I put my arms around her and pull her in. She is tiny. A Midwestern girl, probably, perpetually underweight as a kid, with parents who worry about her all the time, even in their sleep. A nurse and a claims adjuster, I imagine. I place them in Kansas. Maybe Missouri.
She huddles into me, shivering. “What do I do?” she says. “I’m getting knocked out so much, I feel like I’m bleeding.”
I tell Cate what I know: That she’s good. That she’s going to get even better. I could tell her that she’s actually better than Luke and Marlon, and when Marlon leaves to take a higher-paying gig at Nickelodeon in a couple of months, he won’t really be missed. But I don’t. I tell her that the little things that break her down, day after day, don’t matter, because she draws like an absolute bastard and because she is in love with this thing that we do.
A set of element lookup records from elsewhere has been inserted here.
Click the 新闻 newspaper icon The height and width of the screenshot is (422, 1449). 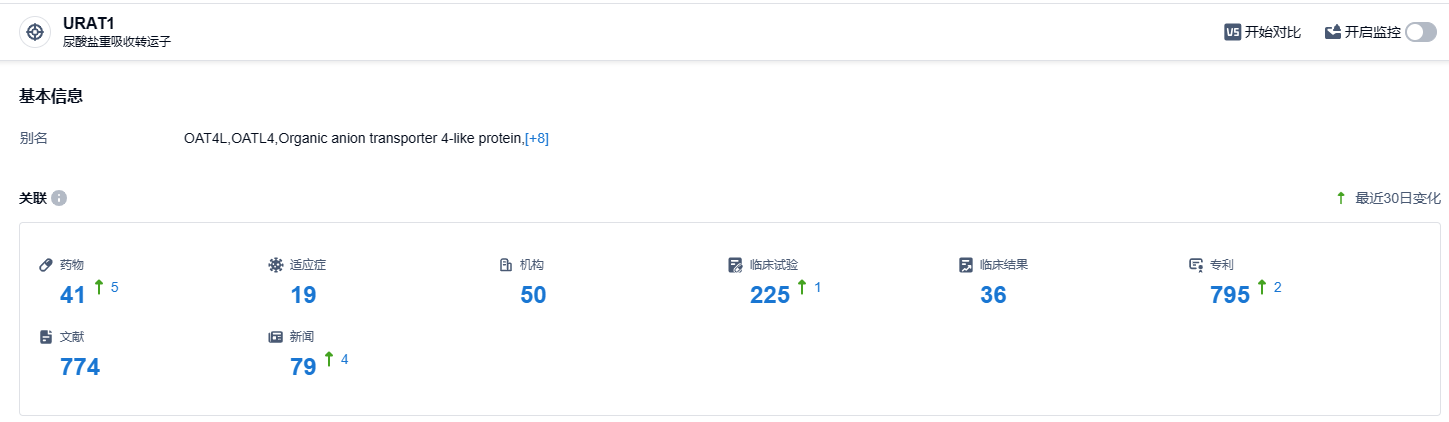pos(276,337)
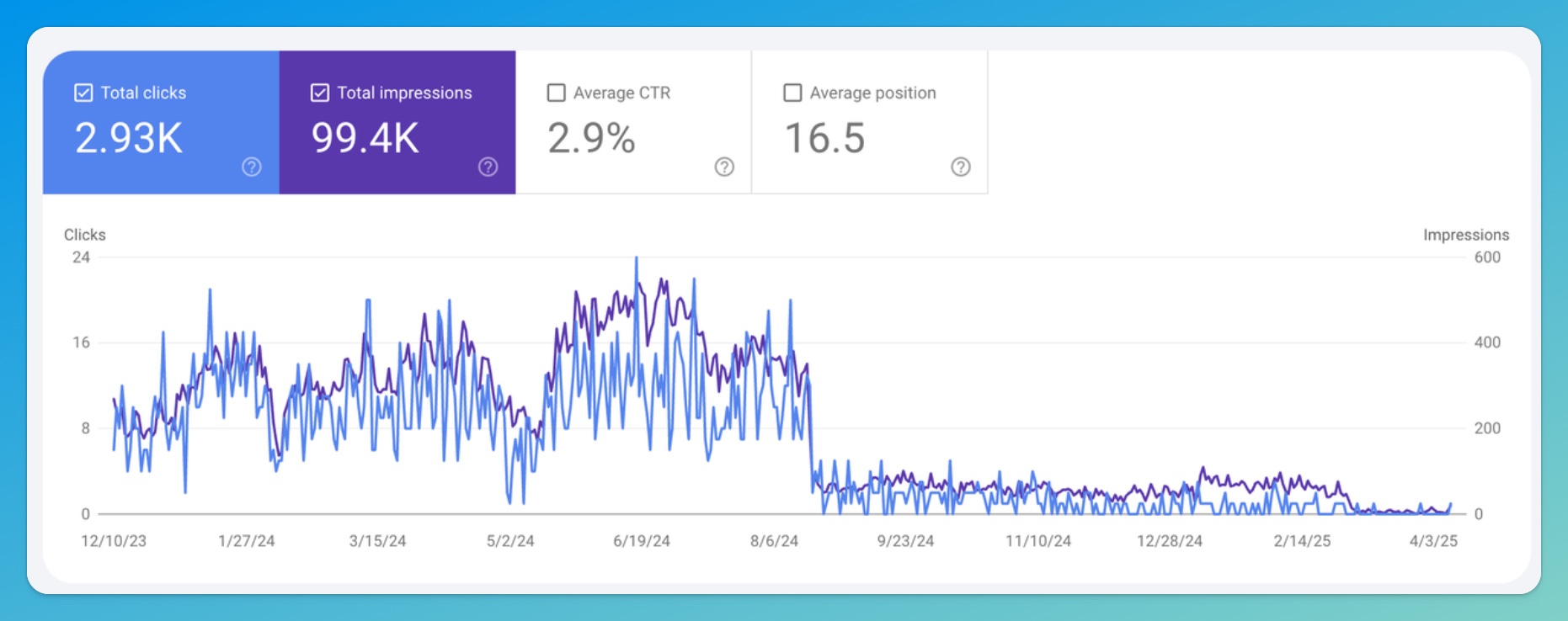Click the 99.4K total impressions value
Image resolution: width=1568 pixels, height=621 pixels.
(x=365, y=138)
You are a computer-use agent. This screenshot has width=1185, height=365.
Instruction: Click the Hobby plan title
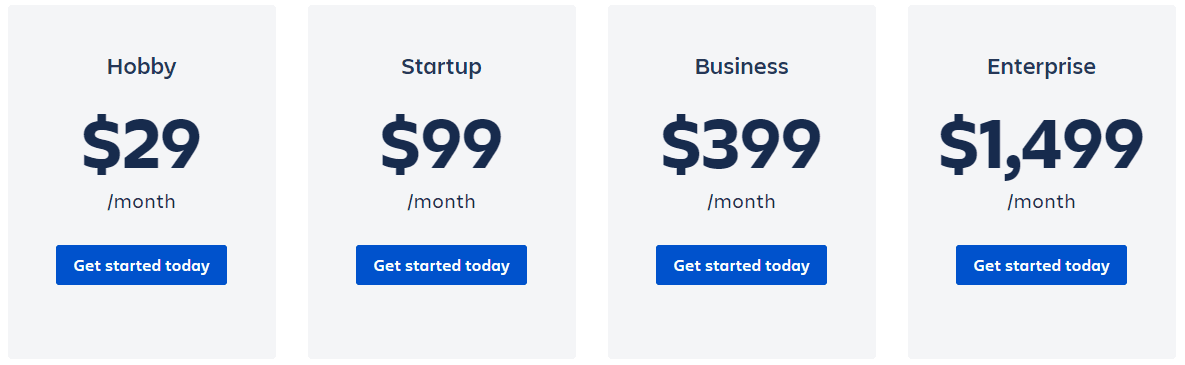coord(141,67)
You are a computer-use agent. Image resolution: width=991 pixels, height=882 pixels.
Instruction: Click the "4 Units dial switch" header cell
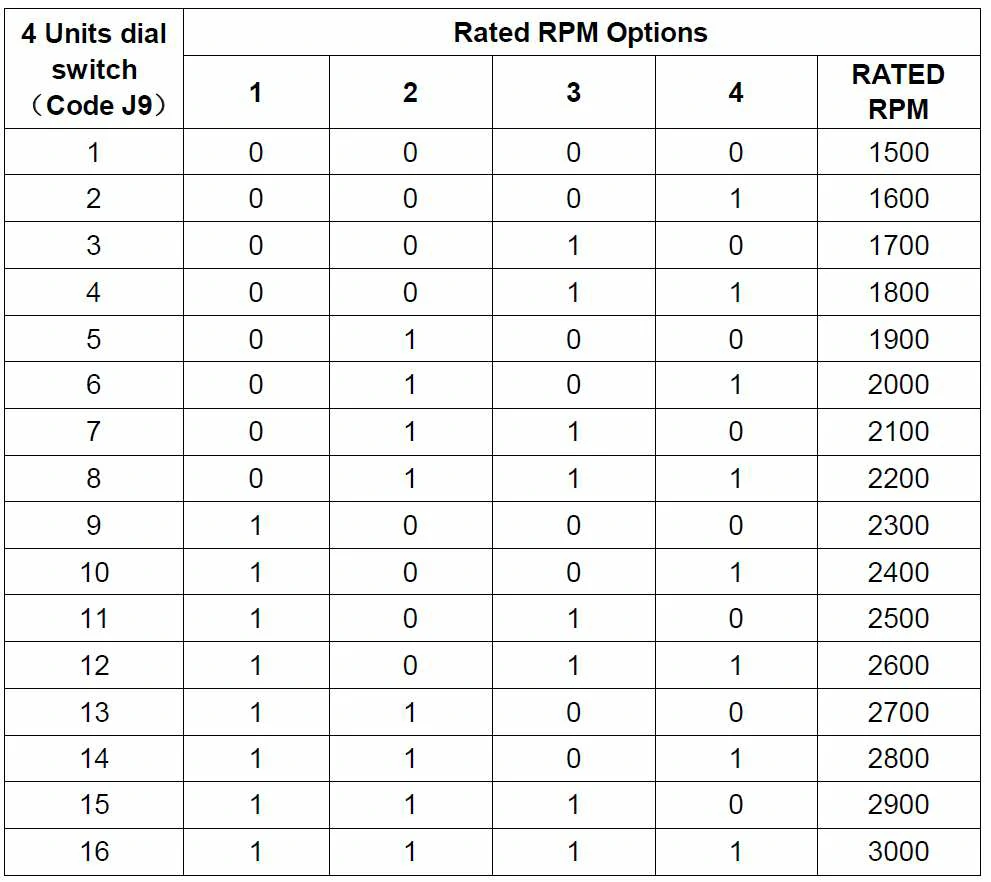tap(93, 69)
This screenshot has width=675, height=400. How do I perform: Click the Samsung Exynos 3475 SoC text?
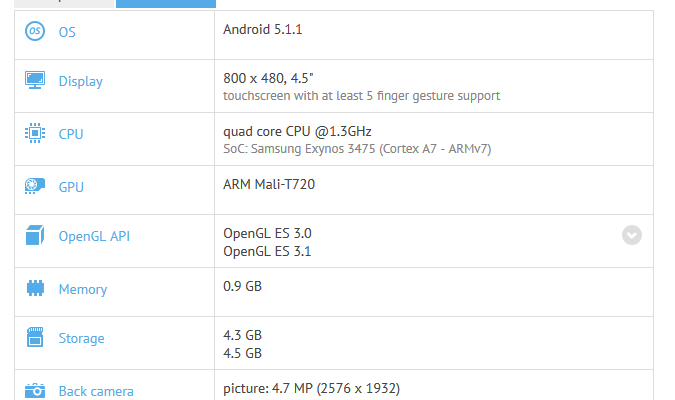point(357,149)
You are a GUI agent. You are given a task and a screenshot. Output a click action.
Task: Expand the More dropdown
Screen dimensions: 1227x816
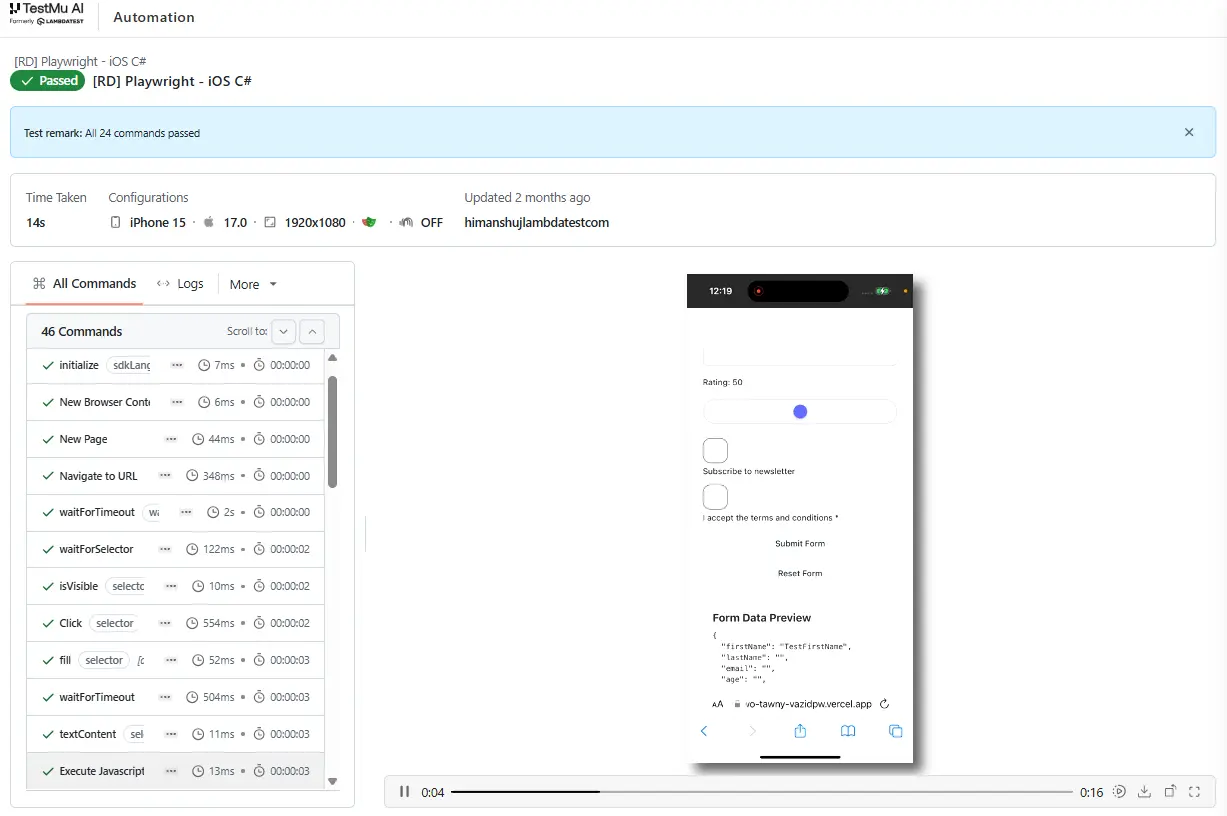click(253, 284)
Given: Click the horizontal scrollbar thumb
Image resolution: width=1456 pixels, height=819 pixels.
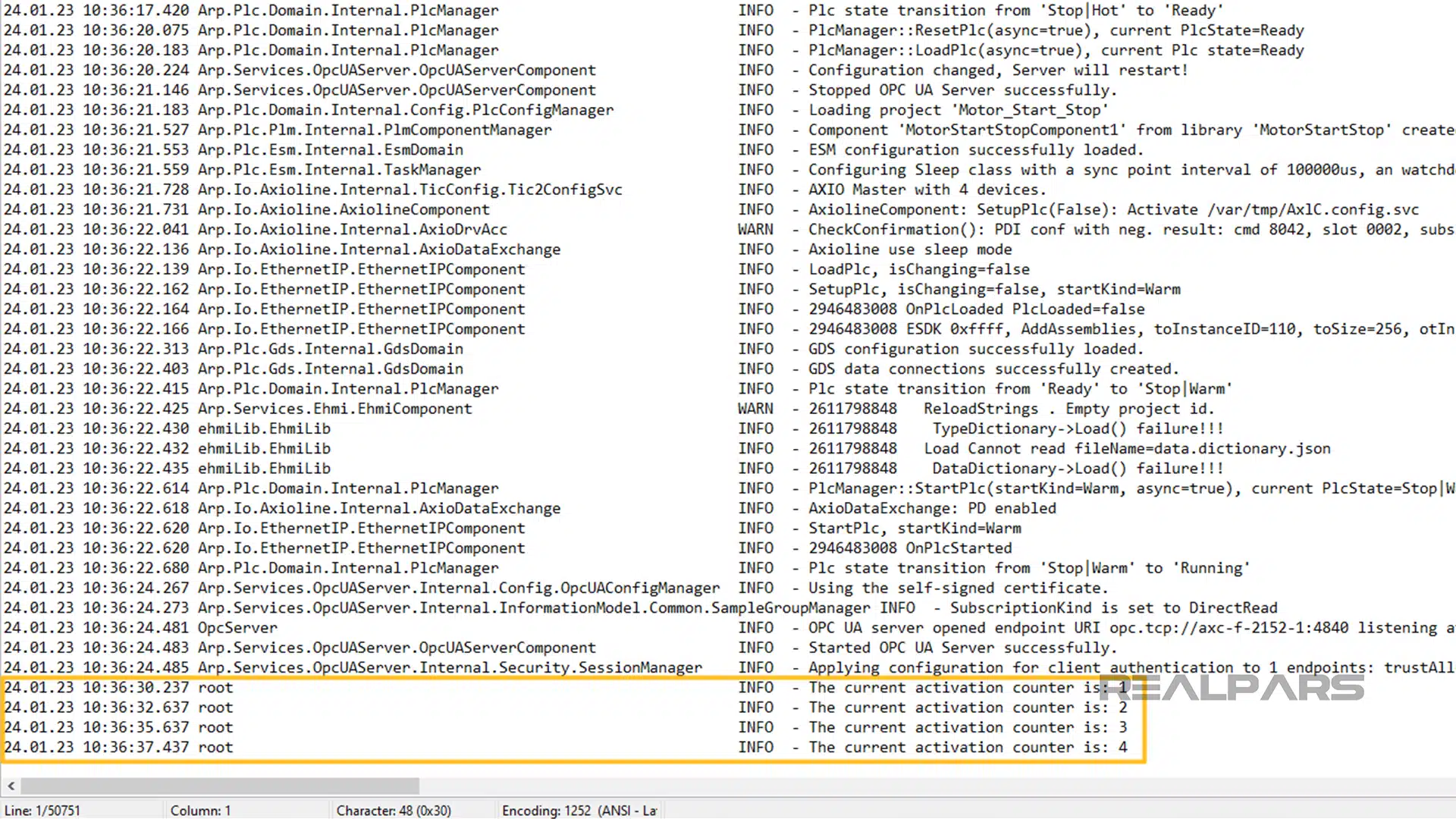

Because it keeps her alive. Because she is the truest version of herself when she does it. The work will always be with you, will come back to you if it leaves, and you will return to it to find that you have, in fact, gotten better, gotten sharper. It happens to you while you are asleep inside. The world in which we work is a place where no one is a ghost, a world in which the potential for anything walks and breathes, alive. And this is reason enough to have faith. To keep going. I tell her, I know what I am talking about.
At six-thirty I clear out, wordlessly holding my hand up in the air as I walk toward the elevator. “Where you goin, boss,” Marlon yells.
“Home.”
“You don’t work late?” he says. “Nothing secret holed up in your office? No Irrefutable Love sequels?”
“Nah.”
Dave shifts in his chair, pushes his glasses up his nose. “What do you do at night?” he says, shy. This is what they talk about, I realize. They wonder about me. If I work on anything anymore.
I smile at Dave. “I plant my ass on the couch and eat a bag of Funyuns. Good evening, gentlemen. Lady.” I nod at Cate and walk out the door.
Danny’s working late. I’ve got our apartment to myself. I’ve put my old drafting board and stool in the mudroom at the rear of our apartment, a hopeful gesture. It comforts me to know that it is there, my station. Ready for me when I’m ready for it.